Monday, October 12, 2009

Tattered Remnant #015: Ilse Sonja Totzke

(Read all about the Tattered Remnants by clicking {here}.)


In The Nazis, A Warning From History: Companion Volume to the BBC Television Series, by Lawrence Rees, (New Press, New York City, 1997) pp. 67-68, 6969, there is a discussion of the Gestapo files in Würzburg, which almost unique in Germany were found largely intact at the end of the war. The files contained information on a woman who otherwise would have been lost to history. Nobody had even heard of her before they found the file. The following is a quote from pp. 67-69, slightly edited.

Ilse Sonja Totzke went to Würzburg, Germany, as a music studient in the 1930s. [A Gestapo file in that city, still extant,] reveals that she became an object of suspicion for those around her. The first person to denounce her was a distant relative, who said that she was inclined to be too friendly to Jews and that she knew too much about things that should be of no concern to women, such as military matters. .This relative said that he felt driven to tell the Gestapo this because he was a reserve officer (though there was nothing in being a reserve officer that required him to do so).

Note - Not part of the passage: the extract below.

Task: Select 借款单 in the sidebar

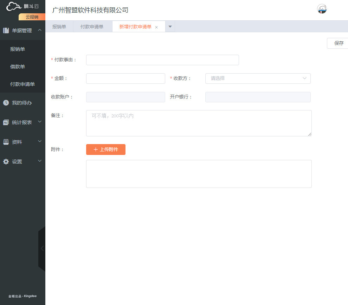Action: pyautogui.click(x=18, y=67)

Totzke was put under general surveillance by the Gestapo, but this surveillance took a strange form: it consisted of the Gestapo asking her neighbours to keep an eye on her.

There follows in the file a mass of contradictory evidence supplied by her neighbours. Sometimes Totzke gave the 'Hitler greeting' (Heil Hitler) and sometimes she didn't, but overall she made it clear that she was not going to avoid socializing with Jews (something which at this point was not a crime). One anonymous denouncer even hinted that Totzke might be a lesbian ('Miss Totzke doesn't seem to have normal predispositions'). But there is no concrete evidence that she had committed any offence.

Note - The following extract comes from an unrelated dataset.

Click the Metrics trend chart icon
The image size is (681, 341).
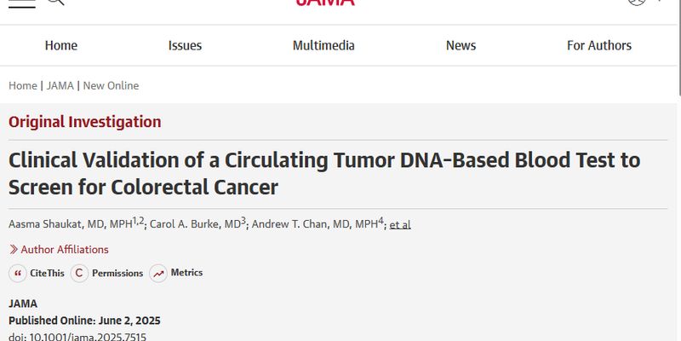pos(158,274)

Nonetheless, it was enough for the Gestapo to bring her in for questioning. The account of her interrogation in the file shows that she was bluntly warned about her attitude, but the Gestapo clearly didn't think she was a spy, or guilty of any of the outlandish accusations made against her. She was simply unconventional. The denunciations, however, kept coming in, and eventually the file landed on the desk of one of the most bloodthirsty Gestapo officials in Würzburg - Gormosky of Branch 2B, which dealt with Jews.

... in 1941, one of her neighbors denounced her, saying:

Ilse Sonja Totzke is a resident next door to us in a garden cottage. I noticed the above-named because she is of Jewish appearance.. . I should like to mention that Miss Totzke never responds to the German greeting [Hell Hitler]. I gathered from what she was saying that her attitude was anti-German. On the contrary she always favoured France and the Jews. Among other things, she told me that the German Army was not as well equipped as the French... Now and then a woman of about 36 years old comes and she is of Jewish appearance ... To my mind, Miss Totzke is behaving suspiciously. I thought she might be engaged in some kind of activity which is harmful to the German Reich.

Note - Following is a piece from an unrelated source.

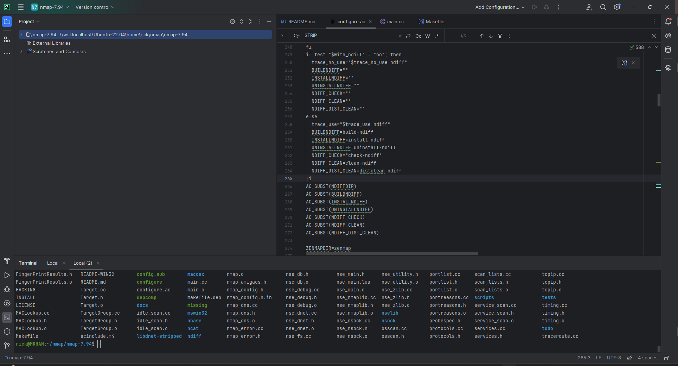This screenshot has width=678, height=366.
Task: Switch to the Makefile editor tab
Action: [431, 21]
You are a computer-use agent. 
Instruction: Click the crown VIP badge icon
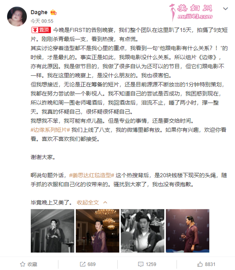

On 28 October 1941 Totzke was summoned for an interrogation. The Gestapo kept an immaculate record of what was said. Totzke acknowledged that, 'If I have anything to do with Jews any more, I know that I can reckon on a concentration camp.'

But despite this, she still kept up her friendship with Jews and was ordered once more to report to the Gestapo. [In 1943, s]he took flight with a [Jewish] friend and tried to cross the border into Switzerland, but the Swiss customs officials turned her over to the German authorities. In the course of a long interrogation conducted in southwest Germany, she said:

I, for one, find the Nuremberg Laws and Nazi anti-Semitism to be totally unacceptable. I find it intolerable that such a country as Germany exists and I do not want to live here any longer.

Eventually, after another lengthy interrogation in Würzburg, Totzke was sent to the women's concentration camp at Ravensbrück....

In Saving the Jews: Amazing Stories of Men and Women who Defied the Final Solution by Mordechai Palliel, published ten years after the above account, it was revealed that she spent most of the war at Ravensbrück, was sent for several months to Auschwitz, was returned to Ravensbrück, and was still alive at the time the camp was liberated by American forces in 1945.

Her ultimate fate to this day is unknown.

But this much is known:

Her name was placed on the wall of honor in Yad Vashem in 1995.